Task goal =
Every line containing the word "Windows" must be pulled from the records.

[Pixel coordinate grounding data]

================

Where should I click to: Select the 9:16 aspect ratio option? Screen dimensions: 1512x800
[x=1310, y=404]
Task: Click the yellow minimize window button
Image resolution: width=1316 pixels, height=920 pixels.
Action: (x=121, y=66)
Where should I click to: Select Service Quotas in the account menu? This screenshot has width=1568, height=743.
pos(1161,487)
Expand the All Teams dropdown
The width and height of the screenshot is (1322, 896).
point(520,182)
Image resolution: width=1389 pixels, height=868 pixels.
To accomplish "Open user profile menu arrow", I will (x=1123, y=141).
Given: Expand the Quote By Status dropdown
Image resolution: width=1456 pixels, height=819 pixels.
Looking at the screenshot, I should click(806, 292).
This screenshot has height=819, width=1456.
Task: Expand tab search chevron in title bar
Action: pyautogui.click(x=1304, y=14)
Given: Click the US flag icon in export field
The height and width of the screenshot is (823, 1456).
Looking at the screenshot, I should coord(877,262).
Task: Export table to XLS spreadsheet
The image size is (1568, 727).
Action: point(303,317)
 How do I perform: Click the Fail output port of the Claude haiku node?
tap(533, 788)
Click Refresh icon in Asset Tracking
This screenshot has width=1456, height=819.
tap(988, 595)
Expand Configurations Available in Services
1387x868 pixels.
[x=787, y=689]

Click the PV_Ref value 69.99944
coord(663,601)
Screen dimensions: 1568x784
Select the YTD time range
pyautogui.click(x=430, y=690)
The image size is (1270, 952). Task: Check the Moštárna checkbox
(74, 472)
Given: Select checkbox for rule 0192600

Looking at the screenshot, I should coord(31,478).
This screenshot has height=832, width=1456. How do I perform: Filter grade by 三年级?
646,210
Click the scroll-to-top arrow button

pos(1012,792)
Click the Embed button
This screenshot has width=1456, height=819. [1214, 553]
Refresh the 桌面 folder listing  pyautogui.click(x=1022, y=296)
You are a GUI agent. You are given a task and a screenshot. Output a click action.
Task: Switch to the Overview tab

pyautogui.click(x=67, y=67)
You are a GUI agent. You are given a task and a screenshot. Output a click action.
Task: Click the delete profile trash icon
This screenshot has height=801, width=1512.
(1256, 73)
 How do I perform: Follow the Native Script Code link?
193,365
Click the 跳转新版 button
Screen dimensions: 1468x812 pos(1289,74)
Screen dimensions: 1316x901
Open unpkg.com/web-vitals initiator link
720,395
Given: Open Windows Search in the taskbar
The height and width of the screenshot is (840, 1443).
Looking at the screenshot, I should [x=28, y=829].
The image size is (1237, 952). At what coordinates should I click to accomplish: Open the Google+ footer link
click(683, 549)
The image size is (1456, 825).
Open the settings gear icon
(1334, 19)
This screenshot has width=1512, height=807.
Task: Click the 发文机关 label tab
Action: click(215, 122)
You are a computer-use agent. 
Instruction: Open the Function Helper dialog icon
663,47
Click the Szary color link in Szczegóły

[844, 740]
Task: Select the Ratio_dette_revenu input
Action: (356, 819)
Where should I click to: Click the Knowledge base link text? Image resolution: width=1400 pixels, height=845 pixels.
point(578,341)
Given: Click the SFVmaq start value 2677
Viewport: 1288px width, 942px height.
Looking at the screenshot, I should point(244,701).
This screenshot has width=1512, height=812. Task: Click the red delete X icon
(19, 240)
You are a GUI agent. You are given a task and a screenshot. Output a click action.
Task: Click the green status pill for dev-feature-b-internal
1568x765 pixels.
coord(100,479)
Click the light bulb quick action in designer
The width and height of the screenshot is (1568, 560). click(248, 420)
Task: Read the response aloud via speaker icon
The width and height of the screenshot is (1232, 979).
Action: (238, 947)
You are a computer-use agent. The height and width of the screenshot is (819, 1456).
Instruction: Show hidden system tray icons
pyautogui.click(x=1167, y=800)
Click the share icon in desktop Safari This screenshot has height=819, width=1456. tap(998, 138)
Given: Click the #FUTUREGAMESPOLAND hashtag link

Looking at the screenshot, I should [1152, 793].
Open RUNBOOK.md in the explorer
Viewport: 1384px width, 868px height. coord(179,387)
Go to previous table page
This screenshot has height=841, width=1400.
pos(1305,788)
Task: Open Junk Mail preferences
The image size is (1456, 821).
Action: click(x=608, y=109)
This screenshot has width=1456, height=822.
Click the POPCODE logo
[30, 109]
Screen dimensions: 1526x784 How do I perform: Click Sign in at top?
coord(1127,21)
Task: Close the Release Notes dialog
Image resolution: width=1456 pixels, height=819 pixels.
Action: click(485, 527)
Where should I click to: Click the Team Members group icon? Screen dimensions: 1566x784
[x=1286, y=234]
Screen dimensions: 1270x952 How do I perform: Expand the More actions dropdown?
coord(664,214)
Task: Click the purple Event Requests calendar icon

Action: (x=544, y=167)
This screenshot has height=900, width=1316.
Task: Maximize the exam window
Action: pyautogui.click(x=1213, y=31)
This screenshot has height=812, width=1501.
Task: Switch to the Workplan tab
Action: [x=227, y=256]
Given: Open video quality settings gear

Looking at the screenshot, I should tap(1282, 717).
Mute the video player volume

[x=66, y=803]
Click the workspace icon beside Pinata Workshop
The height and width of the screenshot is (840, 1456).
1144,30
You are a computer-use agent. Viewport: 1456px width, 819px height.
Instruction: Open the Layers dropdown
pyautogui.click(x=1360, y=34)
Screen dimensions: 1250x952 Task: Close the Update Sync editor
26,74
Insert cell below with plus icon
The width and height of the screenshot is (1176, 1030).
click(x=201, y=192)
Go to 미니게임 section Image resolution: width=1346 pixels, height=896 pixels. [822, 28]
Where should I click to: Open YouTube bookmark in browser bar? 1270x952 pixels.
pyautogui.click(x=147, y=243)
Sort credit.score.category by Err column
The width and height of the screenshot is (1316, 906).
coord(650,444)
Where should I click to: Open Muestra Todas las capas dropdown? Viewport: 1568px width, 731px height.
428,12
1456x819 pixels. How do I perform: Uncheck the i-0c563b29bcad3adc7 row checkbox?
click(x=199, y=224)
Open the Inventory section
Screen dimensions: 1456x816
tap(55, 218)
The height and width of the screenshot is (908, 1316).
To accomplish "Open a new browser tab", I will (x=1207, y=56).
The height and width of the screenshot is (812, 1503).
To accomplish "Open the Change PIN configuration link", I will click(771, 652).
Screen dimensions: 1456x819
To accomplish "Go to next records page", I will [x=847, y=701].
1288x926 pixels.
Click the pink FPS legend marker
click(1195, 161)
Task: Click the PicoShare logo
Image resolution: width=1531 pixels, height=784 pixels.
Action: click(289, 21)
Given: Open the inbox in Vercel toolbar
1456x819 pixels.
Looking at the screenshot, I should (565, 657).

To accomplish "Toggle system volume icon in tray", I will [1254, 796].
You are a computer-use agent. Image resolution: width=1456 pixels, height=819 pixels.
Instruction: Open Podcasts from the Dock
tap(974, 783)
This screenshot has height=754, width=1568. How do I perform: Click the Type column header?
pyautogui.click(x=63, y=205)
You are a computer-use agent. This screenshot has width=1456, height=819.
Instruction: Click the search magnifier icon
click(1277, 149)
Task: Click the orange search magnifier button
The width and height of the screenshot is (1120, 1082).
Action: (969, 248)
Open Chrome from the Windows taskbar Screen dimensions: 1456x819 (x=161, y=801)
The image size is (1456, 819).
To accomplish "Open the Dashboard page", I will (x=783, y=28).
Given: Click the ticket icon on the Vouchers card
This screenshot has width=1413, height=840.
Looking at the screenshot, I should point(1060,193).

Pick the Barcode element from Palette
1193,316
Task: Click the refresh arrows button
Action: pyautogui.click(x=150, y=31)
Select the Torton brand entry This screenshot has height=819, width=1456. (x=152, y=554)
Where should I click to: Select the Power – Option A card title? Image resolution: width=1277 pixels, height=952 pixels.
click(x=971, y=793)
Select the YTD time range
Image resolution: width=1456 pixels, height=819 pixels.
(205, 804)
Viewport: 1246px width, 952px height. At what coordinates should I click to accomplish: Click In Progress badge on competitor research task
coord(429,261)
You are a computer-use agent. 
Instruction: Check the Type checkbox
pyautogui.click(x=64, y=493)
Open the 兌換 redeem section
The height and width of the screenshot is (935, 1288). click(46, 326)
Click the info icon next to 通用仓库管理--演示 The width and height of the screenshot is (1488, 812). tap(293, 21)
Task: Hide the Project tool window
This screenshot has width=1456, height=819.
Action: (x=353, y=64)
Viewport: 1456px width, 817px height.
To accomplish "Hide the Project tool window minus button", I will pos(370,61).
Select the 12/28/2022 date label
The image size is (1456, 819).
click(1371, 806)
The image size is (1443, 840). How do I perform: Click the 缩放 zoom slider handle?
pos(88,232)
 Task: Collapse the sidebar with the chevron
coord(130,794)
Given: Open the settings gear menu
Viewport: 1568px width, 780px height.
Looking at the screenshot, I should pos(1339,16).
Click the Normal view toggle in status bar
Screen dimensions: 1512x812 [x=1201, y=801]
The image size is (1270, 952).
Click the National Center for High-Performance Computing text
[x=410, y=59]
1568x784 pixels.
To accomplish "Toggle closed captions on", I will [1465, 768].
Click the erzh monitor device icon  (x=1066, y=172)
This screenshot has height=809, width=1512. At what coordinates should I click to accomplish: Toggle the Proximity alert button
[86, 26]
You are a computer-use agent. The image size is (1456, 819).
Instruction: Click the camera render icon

================

Task output =
Given: Open Windows Search in the taskbar
Open Chrome from the Windows taskbar Screen dimensions: 1456x819 (x=161, y=801)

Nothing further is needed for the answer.